In this case, it seems that a lot of people assume that licensing a photo for commercial use under Creative Commons is, in fact, warranting it as unconditionally appropriate for commercial use.

Gordon Haff
Gordon Haff is Red Hat's cloud evangelist although the opinions expressed here are strictly his own. He's focused on enterprise IT, especially cloud computing. However, Gordon writes about a wide range of topics whether they relate to the way too many hours he spends traveling or his longtime interest in photography.
Gordon Haff
3 min read

A few days back, I posted about the difficulty of distinguishing commercial from noncommercial usage with respect to the Creative Commons license.

There's an ongoing legal case that concerns another aspect of Creative Commons commerciality. As Josh Wolf describes the original story:

On April 21, 2007, during a church camp, Chang's counselor snapped a photo of her and uploaded it to his Flickr account. He published the photo under a CC-BY-2.0 license, which allows for commercial use of the photo without obtaining permission from the copyright owner.

In less than two months, the photo had been cropped and repurposed to promote Virgin Mobile in Australia.

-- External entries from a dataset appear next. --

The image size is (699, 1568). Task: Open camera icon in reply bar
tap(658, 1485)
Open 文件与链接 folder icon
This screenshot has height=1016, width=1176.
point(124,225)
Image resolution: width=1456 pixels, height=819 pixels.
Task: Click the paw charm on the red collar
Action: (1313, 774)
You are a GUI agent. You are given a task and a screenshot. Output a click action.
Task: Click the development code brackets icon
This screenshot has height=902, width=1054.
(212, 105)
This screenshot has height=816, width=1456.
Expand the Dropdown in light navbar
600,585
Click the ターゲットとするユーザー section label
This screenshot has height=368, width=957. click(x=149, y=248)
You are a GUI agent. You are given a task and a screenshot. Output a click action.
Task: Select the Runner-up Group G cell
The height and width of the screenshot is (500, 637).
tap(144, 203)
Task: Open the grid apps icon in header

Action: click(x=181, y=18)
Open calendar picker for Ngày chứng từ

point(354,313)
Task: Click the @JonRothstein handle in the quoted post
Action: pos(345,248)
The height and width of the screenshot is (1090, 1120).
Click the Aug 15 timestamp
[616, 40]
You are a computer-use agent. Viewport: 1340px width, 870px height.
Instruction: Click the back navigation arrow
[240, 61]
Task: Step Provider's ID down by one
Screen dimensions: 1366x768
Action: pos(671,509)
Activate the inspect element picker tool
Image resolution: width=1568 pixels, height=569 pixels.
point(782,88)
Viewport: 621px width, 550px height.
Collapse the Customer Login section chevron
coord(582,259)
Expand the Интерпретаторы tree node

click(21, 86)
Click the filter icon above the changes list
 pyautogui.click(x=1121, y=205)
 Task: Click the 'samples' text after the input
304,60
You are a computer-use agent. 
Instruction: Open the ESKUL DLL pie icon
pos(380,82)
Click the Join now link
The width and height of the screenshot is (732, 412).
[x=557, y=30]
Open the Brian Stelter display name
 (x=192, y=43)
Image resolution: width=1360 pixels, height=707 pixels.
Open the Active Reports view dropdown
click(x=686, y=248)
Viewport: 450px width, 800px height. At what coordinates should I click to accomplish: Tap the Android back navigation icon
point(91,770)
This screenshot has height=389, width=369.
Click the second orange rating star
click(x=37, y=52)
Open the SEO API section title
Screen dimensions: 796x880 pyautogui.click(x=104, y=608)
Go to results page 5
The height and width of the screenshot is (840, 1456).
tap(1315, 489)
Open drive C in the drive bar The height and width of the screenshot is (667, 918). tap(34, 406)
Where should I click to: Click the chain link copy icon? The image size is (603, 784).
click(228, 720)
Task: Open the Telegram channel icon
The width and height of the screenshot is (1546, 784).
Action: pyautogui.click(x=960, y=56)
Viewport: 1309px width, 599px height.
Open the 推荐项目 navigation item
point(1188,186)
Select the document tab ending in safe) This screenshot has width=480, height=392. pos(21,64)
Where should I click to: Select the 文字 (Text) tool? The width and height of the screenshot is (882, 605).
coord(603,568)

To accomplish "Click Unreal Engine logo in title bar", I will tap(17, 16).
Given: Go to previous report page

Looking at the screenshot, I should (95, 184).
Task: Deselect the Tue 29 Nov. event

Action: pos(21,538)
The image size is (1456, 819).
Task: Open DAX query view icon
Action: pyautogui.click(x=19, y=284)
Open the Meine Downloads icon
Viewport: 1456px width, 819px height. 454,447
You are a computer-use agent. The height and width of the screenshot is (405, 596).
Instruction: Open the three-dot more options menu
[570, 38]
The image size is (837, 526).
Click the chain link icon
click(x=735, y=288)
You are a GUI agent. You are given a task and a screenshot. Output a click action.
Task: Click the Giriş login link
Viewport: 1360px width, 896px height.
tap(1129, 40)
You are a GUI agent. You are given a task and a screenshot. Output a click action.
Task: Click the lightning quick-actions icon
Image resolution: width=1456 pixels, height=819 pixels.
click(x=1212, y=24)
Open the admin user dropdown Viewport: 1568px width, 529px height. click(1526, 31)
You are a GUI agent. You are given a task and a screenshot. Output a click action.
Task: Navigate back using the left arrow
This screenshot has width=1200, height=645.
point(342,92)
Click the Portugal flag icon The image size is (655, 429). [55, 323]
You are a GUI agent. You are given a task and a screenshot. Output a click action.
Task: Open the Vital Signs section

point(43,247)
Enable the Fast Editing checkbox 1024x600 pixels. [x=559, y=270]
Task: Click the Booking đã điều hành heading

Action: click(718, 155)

Upon learning of the ad, Chang wrote on a Flickr page, "hey that's me! no joke. i think i'm being insulted...can you tell me where this was taken." Underneath Chang's comment, there is a note from the original photographer: "where was this? do you think virgin mobile will give me stuff?"

It's unclear whether Virgin coughed up any loot, but Chang's family has taken legal action against the company for not obtaining proper permission for the use of her likeness.

The basic legal problem here is that, although the photographer gave his permission for Virgin Mobile Australia (or anyone else) to use the photograph for commercial purposes (with attribution), that doesn't mean that all the rights were cleared to use the photo in an advertisement. A stock photo--which is essentially how Virgin Mobile Australia was using the image--typically requires model releases from any identifiable person. Releases may also be needed for photographed property under some circumstances. Identifiable trademarks and the like can also be an issue.

It seems a rather fundamental error on Virgin Mobile Australia's (and even more so their ad agency's part). I guess they just assumed that the Creative Commons photo was like an ordinary stock photo where someone had taken care of clearing all the rights.

But as Larry Lessig says--with the dropping of Creative Commons itself from the suit:

As I said when I announced the lawsuit here, the fact that the laws of the United States don't make us liable for the misuse in this context doesn't mean that we're not working extremely hard to make sure misuse doesn't happen. It is always a problem (even if not a legal problem) when someone doesn't understand what our licenses do, or how they work.

The intent of Creative Commons is that the photographer (I'll stick to photography here) can give his permission for commercial, or noncommercial, entities to use his or her work without compensation. It is not, however, intended to be a representation that all the commercial rights to use the photograph in any context have been cleared. In fact, with Creative Commons licenses that permit modification of the final work it's hard to see how it would even be possible to certify in advance that any possible use was permitted under all laws anywhere in the world. And even stock sites place a variety of restrictions on the final use.

This seemed a fairly obvious point to me. But as I read stories and comments in this case, it seems that a lot of people assume that licensing a photo for commercial use under Creative Commons is, in fact, warranting it as unconditionally appropriate for commercial use rather than merely giving a narrower set of permissions strictly from the photographer's perspective.